I'm not entirely clear on whether your objection is:
a) that Section 26 exists at all
b) that the exercise of Section 26 requires the Queen rather than the GG alone
c) neither a) nor b) and you're just unhappy with the actual decision
But I'll make a few observations in any case...
Firstly the extra senators provision is a limited one; no more than eight surplus are allowed so only a modest difference in Senate party standings can be overcome that way.
Secondly, your characterization of "ramming a Prime Minister's agenda through the legislative system." seems problematic. The Section in question was plainly designed to be a mechanism for resolving a deadlock between the House and the Senate -- and, in particular, to allow the unelected Senate to be overridden (to some extent) by a PM who has the confidence of the elected House.
Thirdly, is this really that different from most government functions carried out by the Sovereign or her viceroys? After all, we don't expect the GG to normally withhold Royal Assent from pieces of legislation.
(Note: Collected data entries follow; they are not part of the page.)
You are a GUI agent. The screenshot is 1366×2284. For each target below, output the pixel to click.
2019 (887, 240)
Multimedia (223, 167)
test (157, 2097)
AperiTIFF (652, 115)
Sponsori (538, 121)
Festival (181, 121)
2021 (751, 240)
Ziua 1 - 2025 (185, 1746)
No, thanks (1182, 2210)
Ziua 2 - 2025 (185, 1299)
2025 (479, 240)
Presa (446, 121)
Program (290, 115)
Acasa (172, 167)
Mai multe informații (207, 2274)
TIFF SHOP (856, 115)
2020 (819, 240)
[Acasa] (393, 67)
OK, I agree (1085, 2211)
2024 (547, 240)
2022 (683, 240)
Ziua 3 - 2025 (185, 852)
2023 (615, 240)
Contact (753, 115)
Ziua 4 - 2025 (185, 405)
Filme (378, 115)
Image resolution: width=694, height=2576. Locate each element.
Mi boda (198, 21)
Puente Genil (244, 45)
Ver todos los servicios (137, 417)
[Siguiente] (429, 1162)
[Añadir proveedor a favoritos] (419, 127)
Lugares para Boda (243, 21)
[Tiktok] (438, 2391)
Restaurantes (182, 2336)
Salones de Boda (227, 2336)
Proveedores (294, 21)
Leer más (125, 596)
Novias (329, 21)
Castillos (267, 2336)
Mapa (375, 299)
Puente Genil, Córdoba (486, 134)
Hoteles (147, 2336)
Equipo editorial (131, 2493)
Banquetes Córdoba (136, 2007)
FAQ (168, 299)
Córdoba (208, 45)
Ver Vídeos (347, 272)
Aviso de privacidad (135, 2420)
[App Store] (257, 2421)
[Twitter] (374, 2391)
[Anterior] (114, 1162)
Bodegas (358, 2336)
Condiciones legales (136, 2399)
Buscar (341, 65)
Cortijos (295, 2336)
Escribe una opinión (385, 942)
Fourthly, how do you know the Queen didn't carefully consider the request before agreeing? Are you saying HM should have refused? I have difficulty seeing on what basis that would have occurred.
Finally, the royal prerogative does indeed deny absolute power to the PM -- but that doesn't mean she should refuse the advice of her democratically-accountable advisers just to prove a point.
As things transpired, political responsibility for the decision belonged to Mr. Mulroney -- as it should.